Estas experiências científicas comprovam eficácia das máscaras e do distanciamento social

O microbiologista Rich Davis mostrou como as gotículas viajam muito menos quando as pessoas usam máscara. Se alguém por acaso ouviu uma música de Hamilton vinda do seu laboratório Providence Sacred Heart em Spokane, Washington, foi provavelmente quando fazia o teste para medir a eficácia das máscaras faciais na prevenção da emissão de gotículas respiratórias.

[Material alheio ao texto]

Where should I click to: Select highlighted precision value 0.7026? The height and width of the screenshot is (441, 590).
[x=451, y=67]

O investigador publicou uma demonstração visual no Twitter que mostra muito bem como as máscaras e o distanciamento social ajudam a conter a disseminação de “grandes gotículas respiratórias húmidas e gordas” e potencialmente o SARS-CoV-2 (o vírus que causa a COVID-19), conhecido por se espalhar dessa forma.

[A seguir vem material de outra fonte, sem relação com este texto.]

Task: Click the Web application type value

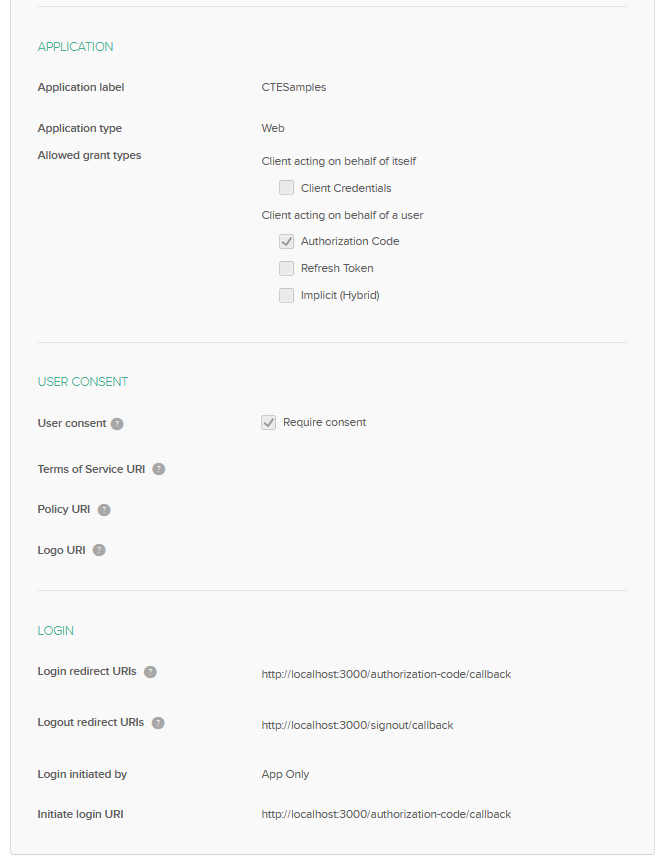Action: (x=273, y=128)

Davis realizou quatro ações, todas elas “oportunidades para que grandes gotas de cuspo e outras partículas do trato respiratório saíssem para o meio ambiente.” Tossiu, espirrou, falou e cantou sobre placas de cultura, disparando bactérias da boca sobre geleia de ágar para criar uma representação visual do número de gotículas que podem atingir outro ser humano quando o emissor tem e não tem máscara facial.

Obviamente, advertiu, “o coronavírus é causado por um vírus, não por bactérias. Mas o mesmo conceito aplica-se ao coronavírus, que sabemos espalha-se principalmente pela inalação ou pelo toque dessas gotas de saliva.”

Os resultados foram os esperados: o teste feito com máscara não produziu gotículas visíveis no ágar em nenhum dos casos, enquanto os testes sem máscara produziram quantidades volumosas de gotículas. A maioria veio de espirros, seguida de tosse. Depois, conversar e cantar gerou a mesma quantidade de saliva.

Teste à eficácia do distanciamento social

Num outro teste ao distanciamento social, o diretor do Centro de Investigação Americano tossiu durante 15 segundos a uma distância de dois, quatro e seis pés. Em cada estágio, cada vez menos gotas eram visíveis. A seis pés, cerca de 2 metros, a distância recomendada para o distanciamento social, havia apenas uma gota visível, que tinha sido feita quando estava sem máscara.

O teste começou por ser uma resposta a uma solicitação interna da cadeia regional de hospitais que pedia que fosse demonstrado o valor do uso de máscaras faciais. Davis, para concluir, diz que o objetivo não é criticar as pessoas que não seguem as melhores práticas, mas incentivar as autoridades a disponibilizar mais máscaras e a fazerem desse uso algo normal do dia a dia.